RÈGLE N° 2 : LE MIGRANT NE DOUTE PAS DE L'EXISTENCE DE DIEU. C'EST DIEU QUI DOUTE DE L'EXISTENCE DU MIGRANT.

la ville qu'il habite
n'existe pas
elle a été engloutie
dans la poche d'un passeur
c'est peut-être pour ça
qu'il s'est fait plongeur

on ne dit pas à un homme arrivé là
qu'il est arrivé
on lui montre où sont les balais
il en prend un et il se tait

pour habiter un silence pareil
il a dû tuer son père et sa mère
brûler son village
et passer la frontière
sous les tirs des garde-barrière


RÈGLE N°3 : LE MIGRANT POSSÈDE DEUX DIMENSIONS TEMPORELLES DISTINCTES ET NON SOUMISES À LA GÉOMÉTRIE EUCLIDIENNE. CELA LUI PERMET, SELON LES DERNIÈRES CONCLUSIONS DE NOS RECHERCHES ENCORE TÂTONNANTES MAIS NÉANMOINS SÉRIEUSES, DE VIVRE À LA FOIS PARTOUT, ET NULLE PART.

ici
il n'y a plus de passé
et encore moins de présent
il n'y a que le silence des choses à récurer
et quelques sirènes au loin pour faire battre le cœur
au-delà, il y a la vraie vie

dans la vraie vie
le migrant a la soixantaine bien tassée
bedaine bien méritée
sept ou huit gosses bien récurés
et tous ceux qu'il a tués dans sa mémoire toutes ces années
lui font la fête
on vient en masse on admire sa charrette
avec tous ses machins chromés

tout est prêt
il n'y a plus qu'à attendre une quarantaine d'années


RÈGLE N°4 : LE FONCTIONNAIRE DE POLICE EN CHARGE DES FRONTIÈRES INTÉRIEURES EST UN PARASITE DU MIGRANT ; IL SE NOURRIT DE CHIFFRES ET D'IRRÉGULARITÉS RÉGLEMENTAIRES QUE LE MIGRANT NE LAISSE JAMAIS DE PRODUIRE PAR SA SEULE PRÉSENCE DANS L'ÉCOSYSTÈME.

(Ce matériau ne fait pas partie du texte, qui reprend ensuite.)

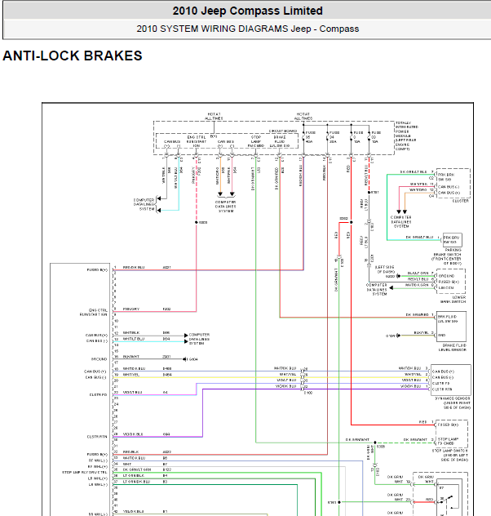Image resolution: width=491 pixels, height=516 pixels.
Task: Click the '2010 Jeep Compass Limited' title
Action: point(247,11)
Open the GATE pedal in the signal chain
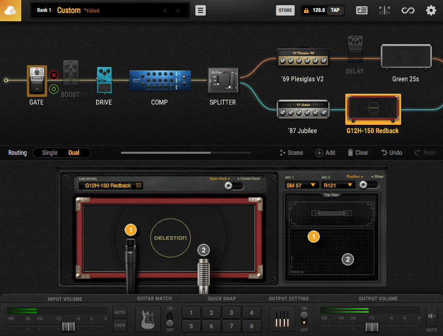This screenshot has width=443, height=336. click(36, 80)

les enquêteurs sont sur les dents
au début, ils l'aimaient bien
ils venaient le chercher une fois de temps en temps
pour se regonfler un peu
c'était leur pompe à statistiques en quelque sorte
même que c'est en grande pompe
qu'ils le ramenaient
jusqu'à des landes en forme de porte
jusqu'à des ports de mers mortes

mais maintenant
il leur fait un peu peur
il y a trop de ses doigts sur toutes les scènes de crime
c'est incompréhensible
on dirait que ce type est partout à la fois

RÈGLE N°5 : EN TANT QU'ESPÈCE DE MAMMIFÈRE OVIPARE, LE MIGRANT A LA PARTICULARITÉ DE NE COMPORTER QU'UN SEUL INDIVIDU, REPRODUIT À DES INFINITÉS D'EXEMPLAIRES ;

cinq millions de visages
dix couleurs de peau
deux sexes
cent vingt langues
toujours LUI

le migrant
l'étranger
le nulle-part
le jamais
le pas là
le pas-la-langue
ne vit
que sur des chemins empruntés
et soigneusement remis en place
et toujours, ses empreintes, partout
c'est que
c'est lui qui a construit cette ville
les belles maisons
les centres culturels
et les infrastructures

maintenant
les enquêteurs hésitent
s'il pouvait être agressif
ce serait plus simple
mais il ne bouge pas
il a la gueule d'un vieux rêve de gauche
ce type
il a le type
des rivets bien plantés sur les cales calfatées
dur à enlever
n'a pas une gueule à parler du racisme
il se tait
il se terre
dort dans des vieux débris de vélodrome d'hiver


RÈGLE N°6 : LE MIGRANT SE NOURRIT EXCLUSIVMENT D'UNE PLANTE OLÉIFÈRE RELATIVEMENT TOXIQUE APPELÉE LE RÊVE ;

le rêve
ce n'est pas du chiqué
il y en a plein les plages en Méditerranée
la mer a parfois un renvoi pendant la sieste
une petite dizaine de cadavres
arrivent à destination
avec quelque retard veuillez nous excuser

les riverains appellent ça la marée
d'autres
des citadins particulièrement qualifiés
amidonnés à la bonne volonté
aimeraient bien y coller des nageoires
l'appeler Béluga
pour pouvoir
déplorer un vrai désastre humain
nous
nous appelons ça quota
et maîtrise du flux migratoire


RÈGLE N°7 : UN MIGRANT SANCHANT MIGRER SANS BRONCHER PENDANT ASSEZ D'ANNÉES DEVIENT UN ÊTRE HUMAIN.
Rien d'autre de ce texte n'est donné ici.